LA PASSION DES FLEURS
Donnez des crayons de couleurs à un enfant et spontanément, il vous dessinera une fleur !
Quelle fleur ? Une belle fleur, inconnue du botaniste, avec un coeur énorme d’ou jaillissent des rangs serrés de pétales éclaboussés d’un rouge vif ou d’un violine baveux , le tout porté par une modeste tige dont on voit bien qu’elle ne sert à rien, si ce n’est à permettre leur cueillette par une petite main ravageuse....
Les fleurs, je les ai voulues ainsi, aux formes simples, aux couleurs de l’enfance. Pas de hiérarchie dans mes amours : Le coquelicot qui déplie son frêle jupon de soie ponceau m’émeut autant que le bouton de la rose chou qui enclos sous ses sépales, plus de cent pétales de satin glacé.
J’aime pareillement la frivole capucine fluorescente, capuchon d’une fée clochette fantasque qui s’acoquine avec le soucis des champs, un peu trop gras, un peu trop orange, mais si bon compagnon.
J’ai souhaité retrouver les odeurs et les parfums appris dès l’enfance, quand les fleurs se laissent respirer à hauteur du nez : la rose aux jupes de soie champagne d’où s’échappe ce parfum de thé et de vieilles dentelles, la grosse pivoine rouge, trop maquillée qui sent la poudre de riz, le lis et ses cornettes blanches à odeur de sainteté, la minuscule violette aux subtiles effluves...
Parfumées, si odorantes, que je noie leur intime senteur dans l’ huile ou dans l’alcool pour mieux la capturer.
Belles, si belles que parfois je les mange toutes crues, d’autres fois, je déshydrate leurs fleurs pour les ressusciter plus tard, dans l’eau de mes tisanes.

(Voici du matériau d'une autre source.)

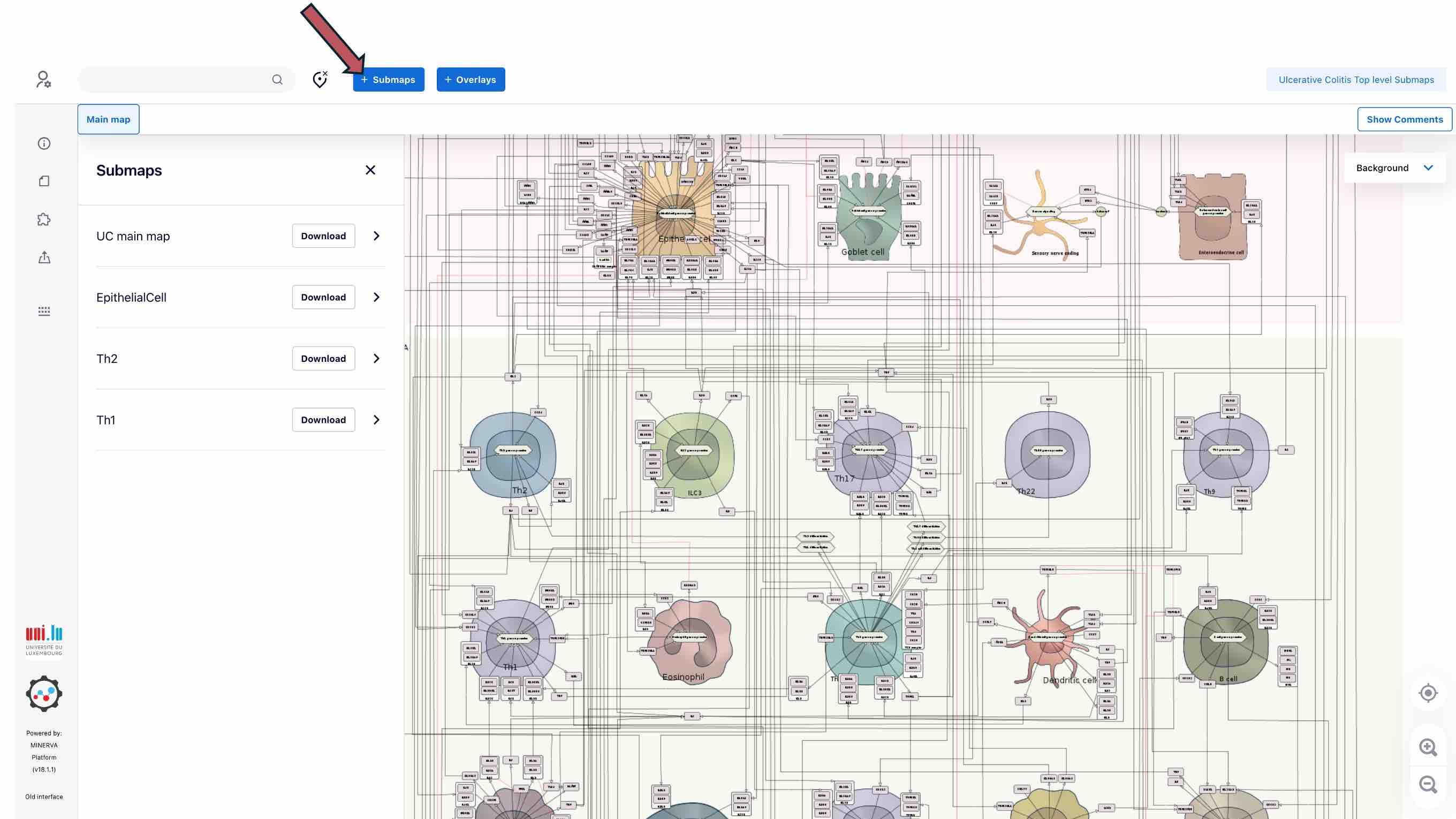Open the user settings icon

Colorées, si vives et si gaies que je sèche leurs corolles pour égayer mon hiver d’un pot pourri éclatant .
Simples, si faciles que je laisse leurs fleurs grainer et ensemencer dans une joyeuse pagaille, les joints de vieux mortier de la terrasse.
Toutes ces fleurs et bien d’autres se côtoient dans mon jardin, regroupées par affinité, voisinant par hasard, renaissant chaque printemps, jamais tout à fait à la même place. Il faut les fréquenter depuis longtemps pour reconnaître à coup sûr, parmi les herbes folles ou les graviers de l’allée, leur minuscule progéniture issue des innombrables graines dispersées au hasard des vents d’automne ou perdues par des bataillons de fourmis convoyeuses de graines.
Laissez vous séduire par le jardin de fleurs, laissez vous emporter par ce tapis magique des mille et une nuits, que la jardinière a brodé à points comptés de mille repiquages.